§ WRITTEN EXERCISE
Summarize the plot synopsis below in two sentences.

Begin EXCERPTED TEXT

In the morning, Steed winces at his salty porridge; Ian notices and mistakenly agrees it hasn’t enough salt. Steed watches in horror as Ian and Angus douse their porridge with a mountain of salt. Angus wonders where Mrs Peel is when Ian asks if she’s insured against injury then Ian asks if Steed had any disturbance in the night. Steed tells them he didn’t hear the ghost, as he’s a heavy sleeper - he found the bed claustrophobic and slept in a chair. Angus mutters, “that would explain it” and Ian alarmingly says they might have better success with a different room. Steed asks if Ian was in the dungeon last night and he confirms he was, and shows him the portrait of Black Jamie he’s retrieved. Ian tells Steed the ghost is heard irregularly - sometimes three times in a week then not again for a month or more. Steed enters the dungeon and finds Mrs Peel, sore and tired after a night trying to sleep on the rack. He tells her of his narrow escape. Meanwhile, Angus and Ian are arguing again - Ian is happy to have a gathering of the clans but tells him the public will not enter the castle while he is still laird. Steed tells Emma he’s off fishing - in the moat this time - and leaves her a history of the castle to see if she can find more about the east tower. Ian finds Emma reading the book and tells her opening the castle would take a lot of work. He already runs a small foundry in Edinburgh which takes a lots of his time; he leaves the running of the castle to McNab - who is telling Roberton to keep an eye on Steed. Mrs Peel descends into the dungeon again and is forced to hide in the iron maiden when McNab enters. Roberton calls him and says their spotted something in the moat on the radar. McNab orders him back to control, he’ll check Steed. Mrs Peel open the maiden and is startled when a concealed door in the back of it opens. She emerges into a corridor and finds backs of machinery and turbines. Returning the way she came, she sees McNab returning angrily from discovering Steed has given them the slip and follows, but he disappears in the corridor near their bedrooms. Angus suddenly appears at her elbow and asks if she’s looking for someone, then enters his room. Steed meanwhile is nabbed by the gillies when he emerges from the moat in his scuba gear. Ian tells Emma he will not open the castle and, to prevent embarrassment, suggest she leaves as soon as practical.

End EXCERPTED TEXT
Begin SOURCE EXCERPT

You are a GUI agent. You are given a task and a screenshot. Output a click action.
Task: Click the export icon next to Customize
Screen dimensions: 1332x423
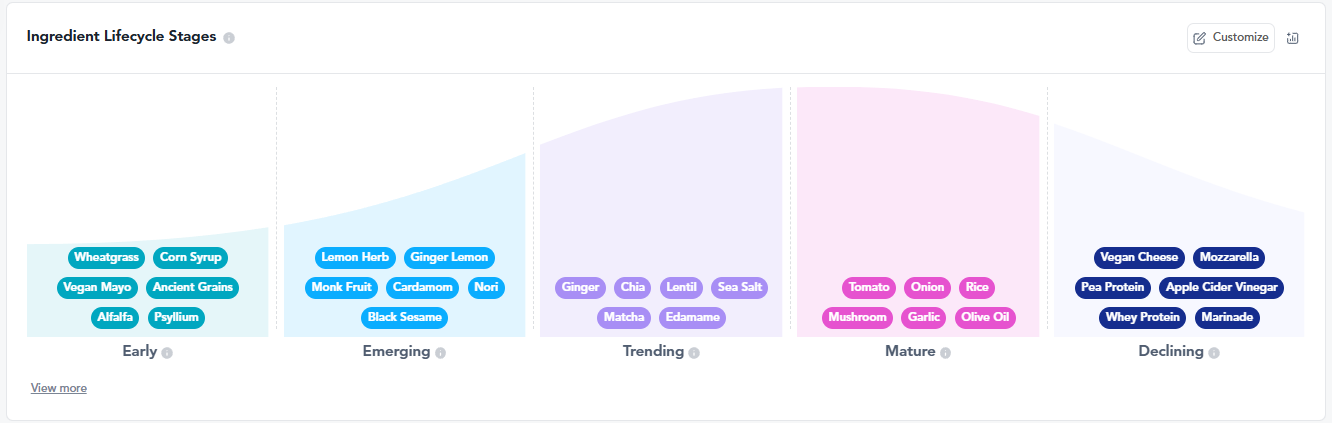pyautogui.click(x=1292, y=38)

End SOURCE EXCERPT

§ ANSWER FOR THIS EXERCISE
At the castle, Ian tells Steed the ghost is heard only irregularly, Steed finds Mrs Peel sore and tired after a night on the rack in the dungeon, and he goes off fishing in the moat while leaving her a history of the castle to learn more about the east tower. Hiding from McNab in the iron maiden, Mrs Peel discovers a concealed door leading to a corridor of machinery and turbines, while Steed is caught by the gillies as he leaves the moat in scuba gear and Ian tells Mrs Peel he will not open the castle and suggests she leave as soon as practical.